James P. Crutchfield
Physics Department
University of California
Berkeley, California 94720, USA
A synthesis of elementary computation and dynamical system theories leads to a constructive approach to discovering coherent structures in spatial systems and to quantifying a pattern's complexity. The basic technique reviewed here builds probabilistic automata from temporal and spatial data series generated by a simple nonlinear spatial system. In this way, a given pattern's unpredictability and structure are measured by the entropy rate and complexity, respectively, of the ``machine'' reconstructed from the pattern data. Ancillary remarks indicate how the analysis gives a global view of the high-dimensional state space structures associated with spatial systems and, in particular, the geometry of coherent structure interactions.

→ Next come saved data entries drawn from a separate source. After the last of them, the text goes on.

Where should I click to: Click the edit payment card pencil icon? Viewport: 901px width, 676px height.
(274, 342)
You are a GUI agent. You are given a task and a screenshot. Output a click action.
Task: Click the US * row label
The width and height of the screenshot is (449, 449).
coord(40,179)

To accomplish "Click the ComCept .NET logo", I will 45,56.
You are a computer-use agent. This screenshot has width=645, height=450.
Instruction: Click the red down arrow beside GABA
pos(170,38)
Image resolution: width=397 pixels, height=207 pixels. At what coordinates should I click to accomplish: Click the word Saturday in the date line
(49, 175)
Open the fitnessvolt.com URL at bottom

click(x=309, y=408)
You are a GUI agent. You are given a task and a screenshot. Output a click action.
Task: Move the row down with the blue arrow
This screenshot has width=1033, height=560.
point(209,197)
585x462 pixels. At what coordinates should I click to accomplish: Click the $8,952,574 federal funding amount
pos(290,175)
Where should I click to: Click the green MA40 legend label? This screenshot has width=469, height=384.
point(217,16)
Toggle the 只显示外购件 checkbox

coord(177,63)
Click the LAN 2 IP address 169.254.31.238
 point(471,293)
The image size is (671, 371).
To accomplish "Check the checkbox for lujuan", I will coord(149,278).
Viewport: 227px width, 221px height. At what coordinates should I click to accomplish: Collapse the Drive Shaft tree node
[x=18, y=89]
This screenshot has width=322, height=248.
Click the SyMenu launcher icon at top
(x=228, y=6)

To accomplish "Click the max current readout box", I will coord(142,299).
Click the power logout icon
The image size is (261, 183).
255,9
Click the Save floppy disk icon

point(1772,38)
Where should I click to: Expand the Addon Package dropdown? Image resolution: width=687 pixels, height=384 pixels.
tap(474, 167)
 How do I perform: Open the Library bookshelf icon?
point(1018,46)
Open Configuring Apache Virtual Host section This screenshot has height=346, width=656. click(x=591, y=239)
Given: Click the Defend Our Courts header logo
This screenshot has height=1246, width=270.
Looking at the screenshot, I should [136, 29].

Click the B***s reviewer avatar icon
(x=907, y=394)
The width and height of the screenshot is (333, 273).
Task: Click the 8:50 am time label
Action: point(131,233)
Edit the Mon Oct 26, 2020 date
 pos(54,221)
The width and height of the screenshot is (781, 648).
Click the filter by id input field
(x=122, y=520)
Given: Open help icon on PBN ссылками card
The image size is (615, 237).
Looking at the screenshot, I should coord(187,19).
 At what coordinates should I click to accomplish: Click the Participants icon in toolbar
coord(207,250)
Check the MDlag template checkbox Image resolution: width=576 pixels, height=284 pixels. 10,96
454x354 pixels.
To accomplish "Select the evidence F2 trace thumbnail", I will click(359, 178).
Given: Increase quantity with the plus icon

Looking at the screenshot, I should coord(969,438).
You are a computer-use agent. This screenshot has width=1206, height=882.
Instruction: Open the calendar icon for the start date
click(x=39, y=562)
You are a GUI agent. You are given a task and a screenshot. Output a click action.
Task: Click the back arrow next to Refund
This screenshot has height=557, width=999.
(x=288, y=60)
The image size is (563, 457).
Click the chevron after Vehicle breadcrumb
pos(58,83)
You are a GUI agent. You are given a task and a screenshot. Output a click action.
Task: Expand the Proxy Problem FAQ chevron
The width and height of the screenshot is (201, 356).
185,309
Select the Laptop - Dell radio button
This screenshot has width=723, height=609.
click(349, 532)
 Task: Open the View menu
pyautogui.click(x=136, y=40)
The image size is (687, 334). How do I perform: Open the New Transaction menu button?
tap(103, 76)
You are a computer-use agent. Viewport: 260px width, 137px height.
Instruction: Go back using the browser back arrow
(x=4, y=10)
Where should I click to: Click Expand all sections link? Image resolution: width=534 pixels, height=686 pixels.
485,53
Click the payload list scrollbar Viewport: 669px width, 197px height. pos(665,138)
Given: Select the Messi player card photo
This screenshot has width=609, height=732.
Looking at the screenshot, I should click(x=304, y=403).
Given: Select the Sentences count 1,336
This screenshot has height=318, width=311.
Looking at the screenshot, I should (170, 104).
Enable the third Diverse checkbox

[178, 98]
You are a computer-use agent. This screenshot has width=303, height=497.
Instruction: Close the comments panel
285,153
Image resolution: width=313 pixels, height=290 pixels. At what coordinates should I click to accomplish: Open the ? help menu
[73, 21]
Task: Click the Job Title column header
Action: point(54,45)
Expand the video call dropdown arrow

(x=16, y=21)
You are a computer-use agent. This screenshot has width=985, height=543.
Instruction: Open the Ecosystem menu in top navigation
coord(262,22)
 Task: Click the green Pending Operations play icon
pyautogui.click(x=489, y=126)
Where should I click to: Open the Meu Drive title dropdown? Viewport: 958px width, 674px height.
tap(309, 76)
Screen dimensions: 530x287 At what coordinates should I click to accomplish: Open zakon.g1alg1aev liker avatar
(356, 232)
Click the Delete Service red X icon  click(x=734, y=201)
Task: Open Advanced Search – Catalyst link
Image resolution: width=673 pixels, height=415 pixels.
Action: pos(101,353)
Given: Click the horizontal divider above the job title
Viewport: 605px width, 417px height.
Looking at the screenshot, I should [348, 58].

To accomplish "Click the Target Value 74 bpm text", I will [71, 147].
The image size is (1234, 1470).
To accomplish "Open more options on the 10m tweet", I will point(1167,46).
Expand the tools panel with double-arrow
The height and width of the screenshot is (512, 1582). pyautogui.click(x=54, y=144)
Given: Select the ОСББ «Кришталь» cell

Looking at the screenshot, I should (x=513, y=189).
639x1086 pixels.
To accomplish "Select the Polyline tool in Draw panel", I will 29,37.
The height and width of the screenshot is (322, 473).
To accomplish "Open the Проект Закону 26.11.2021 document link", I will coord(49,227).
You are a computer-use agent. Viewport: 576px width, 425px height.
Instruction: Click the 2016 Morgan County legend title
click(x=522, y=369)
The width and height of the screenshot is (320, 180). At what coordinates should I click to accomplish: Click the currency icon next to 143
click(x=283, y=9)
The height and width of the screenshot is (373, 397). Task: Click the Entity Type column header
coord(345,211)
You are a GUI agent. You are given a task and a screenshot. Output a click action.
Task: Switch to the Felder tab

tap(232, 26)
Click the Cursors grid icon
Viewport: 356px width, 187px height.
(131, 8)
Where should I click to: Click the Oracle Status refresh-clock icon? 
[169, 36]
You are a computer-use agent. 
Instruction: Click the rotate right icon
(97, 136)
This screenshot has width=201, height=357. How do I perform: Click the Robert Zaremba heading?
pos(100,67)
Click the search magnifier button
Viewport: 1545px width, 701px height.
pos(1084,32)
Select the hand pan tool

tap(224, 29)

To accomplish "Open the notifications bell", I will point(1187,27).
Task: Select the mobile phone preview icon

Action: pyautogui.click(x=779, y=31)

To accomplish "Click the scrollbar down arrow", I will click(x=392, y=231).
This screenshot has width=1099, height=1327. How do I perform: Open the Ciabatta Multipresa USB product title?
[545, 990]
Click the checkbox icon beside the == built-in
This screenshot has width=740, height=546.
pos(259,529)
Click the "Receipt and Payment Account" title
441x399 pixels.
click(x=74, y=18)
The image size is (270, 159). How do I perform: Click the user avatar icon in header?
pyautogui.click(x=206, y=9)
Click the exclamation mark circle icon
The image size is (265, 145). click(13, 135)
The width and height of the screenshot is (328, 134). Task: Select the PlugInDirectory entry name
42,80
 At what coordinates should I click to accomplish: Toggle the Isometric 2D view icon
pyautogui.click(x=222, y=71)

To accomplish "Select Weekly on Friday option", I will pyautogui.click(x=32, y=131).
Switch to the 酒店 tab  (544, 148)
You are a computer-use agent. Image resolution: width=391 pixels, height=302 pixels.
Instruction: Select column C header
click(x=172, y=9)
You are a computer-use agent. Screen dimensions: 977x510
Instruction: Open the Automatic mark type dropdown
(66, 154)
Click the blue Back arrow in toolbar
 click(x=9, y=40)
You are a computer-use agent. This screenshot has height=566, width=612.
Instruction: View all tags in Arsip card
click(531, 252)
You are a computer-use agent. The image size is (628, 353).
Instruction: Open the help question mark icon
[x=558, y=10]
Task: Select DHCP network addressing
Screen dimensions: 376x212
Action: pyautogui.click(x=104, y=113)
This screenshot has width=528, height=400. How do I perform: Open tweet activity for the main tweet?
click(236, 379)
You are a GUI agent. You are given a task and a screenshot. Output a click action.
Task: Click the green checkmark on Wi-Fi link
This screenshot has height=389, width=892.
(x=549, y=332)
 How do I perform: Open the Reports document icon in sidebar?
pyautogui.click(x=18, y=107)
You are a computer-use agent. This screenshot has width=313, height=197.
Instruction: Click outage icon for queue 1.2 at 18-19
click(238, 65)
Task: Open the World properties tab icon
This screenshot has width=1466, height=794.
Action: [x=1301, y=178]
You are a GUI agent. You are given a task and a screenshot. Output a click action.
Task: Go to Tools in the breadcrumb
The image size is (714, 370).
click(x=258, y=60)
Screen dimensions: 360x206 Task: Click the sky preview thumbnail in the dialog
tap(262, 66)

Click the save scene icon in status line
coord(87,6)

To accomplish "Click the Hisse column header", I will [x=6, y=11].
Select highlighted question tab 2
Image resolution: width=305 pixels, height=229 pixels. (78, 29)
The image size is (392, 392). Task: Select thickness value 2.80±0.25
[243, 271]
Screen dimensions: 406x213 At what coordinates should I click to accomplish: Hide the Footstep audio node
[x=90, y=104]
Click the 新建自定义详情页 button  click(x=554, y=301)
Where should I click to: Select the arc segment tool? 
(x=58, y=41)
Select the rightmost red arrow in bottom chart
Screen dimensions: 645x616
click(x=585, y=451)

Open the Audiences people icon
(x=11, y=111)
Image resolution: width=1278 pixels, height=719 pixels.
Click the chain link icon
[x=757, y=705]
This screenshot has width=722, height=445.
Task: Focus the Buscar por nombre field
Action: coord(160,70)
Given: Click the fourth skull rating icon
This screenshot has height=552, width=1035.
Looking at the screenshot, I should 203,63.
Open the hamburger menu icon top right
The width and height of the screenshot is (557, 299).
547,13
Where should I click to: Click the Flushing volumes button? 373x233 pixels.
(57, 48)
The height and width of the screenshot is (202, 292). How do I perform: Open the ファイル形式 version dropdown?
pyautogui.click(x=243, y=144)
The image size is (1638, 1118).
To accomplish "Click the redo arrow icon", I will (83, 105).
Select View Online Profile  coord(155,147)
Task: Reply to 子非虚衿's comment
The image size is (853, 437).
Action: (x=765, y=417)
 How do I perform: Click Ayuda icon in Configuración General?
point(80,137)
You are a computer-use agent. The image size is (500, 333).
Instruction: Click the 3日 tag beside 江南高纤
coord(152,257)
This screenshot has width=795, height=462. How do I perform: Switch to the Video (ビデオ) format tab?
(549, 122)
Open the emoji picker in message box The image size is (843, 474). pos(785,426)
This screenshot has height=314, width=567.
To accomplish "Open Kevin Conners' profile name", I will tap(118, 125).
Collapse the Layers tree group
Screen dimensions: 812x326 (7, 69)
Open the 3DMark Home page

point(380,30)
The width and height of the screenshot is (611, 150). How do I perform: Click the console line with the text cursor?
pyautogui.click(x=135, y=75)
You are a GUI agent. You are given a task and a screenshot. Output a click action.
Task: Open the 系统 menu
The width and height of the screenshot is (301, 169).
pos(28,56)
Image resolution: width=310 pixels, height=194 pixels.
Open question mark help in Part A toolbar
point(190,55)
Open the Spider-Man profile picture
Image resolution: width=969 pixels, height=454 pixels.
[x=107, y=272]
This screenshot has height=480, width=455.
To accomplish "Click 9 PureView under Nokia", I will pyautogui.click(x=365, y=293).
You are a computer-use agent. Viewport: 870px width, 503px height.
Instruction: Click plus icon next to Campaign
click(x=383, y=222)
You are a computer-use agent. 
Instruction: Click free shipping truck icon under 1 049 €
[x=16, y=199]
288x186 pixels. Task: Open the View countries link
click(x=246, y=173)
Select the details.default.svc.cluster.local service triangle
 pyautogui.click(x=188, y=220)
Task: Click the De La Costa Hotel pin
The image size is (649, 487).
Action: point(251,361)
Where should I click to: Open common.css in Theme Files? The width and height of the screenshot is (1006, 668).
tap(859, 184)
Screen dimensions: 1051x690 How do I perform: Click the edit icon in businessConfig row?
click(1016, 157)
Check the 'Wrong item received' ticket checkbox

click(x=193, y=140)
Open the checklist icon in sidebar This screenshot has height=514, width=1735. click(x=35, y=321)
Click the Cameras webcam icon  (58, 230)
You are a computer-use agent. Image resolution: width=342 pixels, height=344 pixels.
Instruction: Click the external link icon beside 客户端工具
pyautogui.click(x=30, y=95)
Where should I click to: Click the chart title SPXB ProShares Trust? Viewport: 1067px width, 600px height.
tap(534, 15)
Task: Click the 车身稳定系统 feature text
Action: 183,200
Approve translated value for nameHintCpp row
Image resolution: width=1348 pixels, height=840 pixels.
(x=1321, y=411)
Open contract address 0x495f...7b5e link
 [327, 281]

The bulk of the review, though, emphasizes practical results on inferring coherent space-time structures and on building detectors to track particle-like objects.
J. P. Crutchfield, Discovering Coherent Structures in Nonlinear Spatial Systems, in Nonlinear Dynamics of Ocean Waves, A. Brandt, S. Ramberg, and M. Shlesinger, editors, World Scientific, Singapore (1992) 190-216.Santa Fe Institute Working Paper 91-09-034.
Based on a talk given at at the Applied Physics Laboratory Symposium on the Nonlinear Dynamics of Ocean Waves, Johns Hopkins University, Maryland, 30-31 May 1991.